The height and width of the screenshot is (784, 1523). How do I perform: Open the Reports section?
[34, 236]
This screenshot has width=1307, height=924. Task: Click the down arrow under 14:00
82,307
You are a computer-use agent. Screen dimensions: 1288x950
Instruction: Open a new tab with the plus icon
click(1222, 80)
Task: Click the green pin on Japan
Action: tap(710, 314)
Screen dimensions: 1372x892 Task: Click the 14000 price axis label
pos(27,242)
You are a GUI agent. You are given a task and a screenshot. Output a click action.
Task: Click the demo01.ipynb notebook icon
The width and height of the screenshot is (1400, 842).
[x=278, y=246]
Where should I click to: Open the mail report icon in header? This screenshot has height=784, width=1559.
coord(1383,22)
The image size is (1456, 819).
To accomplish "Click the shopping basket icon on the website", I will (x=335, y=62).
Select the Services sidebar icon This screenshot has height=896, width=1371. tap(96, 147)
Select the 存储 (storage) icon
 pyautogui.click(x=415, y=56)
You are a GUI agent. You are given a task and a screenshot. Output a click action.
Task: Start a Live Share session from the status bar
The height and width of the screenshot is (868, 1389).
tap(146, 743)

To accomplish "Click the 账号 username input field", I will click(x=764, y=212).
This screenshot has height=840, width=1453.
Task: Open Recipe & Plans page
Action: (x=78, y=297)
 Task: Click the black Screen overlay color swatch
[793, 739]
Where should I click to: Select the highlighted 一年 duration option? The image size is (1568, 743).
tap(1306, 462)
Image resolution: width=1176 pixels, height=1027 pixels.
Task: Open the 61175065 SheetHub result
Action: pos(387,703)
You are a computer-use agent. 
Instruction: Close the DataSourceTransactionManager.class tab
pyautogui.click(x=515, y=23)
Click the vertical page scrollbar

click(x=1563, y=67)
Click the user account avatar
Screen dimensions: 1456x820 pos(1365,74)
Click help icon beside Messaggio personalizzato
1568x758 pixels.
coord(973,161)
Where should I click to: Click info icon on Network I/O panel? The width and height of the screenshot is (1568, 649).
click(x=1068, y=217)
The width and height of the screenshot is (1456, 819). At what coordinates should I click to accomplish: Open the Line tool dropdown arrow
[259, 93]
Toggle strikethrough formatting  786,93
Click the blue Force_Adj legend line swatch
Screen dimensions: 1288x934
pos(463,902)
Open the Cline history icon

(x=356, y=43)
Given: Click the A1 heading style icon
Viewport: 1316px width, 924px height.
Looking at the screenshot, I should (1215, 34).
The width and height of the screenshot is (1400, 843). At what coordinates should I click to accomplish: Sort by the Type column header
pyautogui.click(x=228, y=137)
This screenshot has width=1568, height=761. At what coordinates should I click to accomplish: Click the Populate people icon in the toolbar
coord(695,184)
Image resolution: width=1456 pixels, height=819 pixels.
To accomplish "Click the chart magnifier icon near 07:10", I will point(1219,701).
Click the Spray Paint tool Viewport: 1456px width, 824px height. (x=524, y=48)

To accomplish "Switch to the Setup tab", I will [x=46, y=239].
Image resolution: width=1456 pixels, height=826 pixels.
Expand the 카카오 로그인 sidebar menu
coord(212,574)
--- --- ---
- **TASK**
Go through the listing above and return each line that includes the word "computer".

- **ANSWER AREA**
You are a computer-use agent. Screen dimensions: 1288x950
You are a computer-use agent. 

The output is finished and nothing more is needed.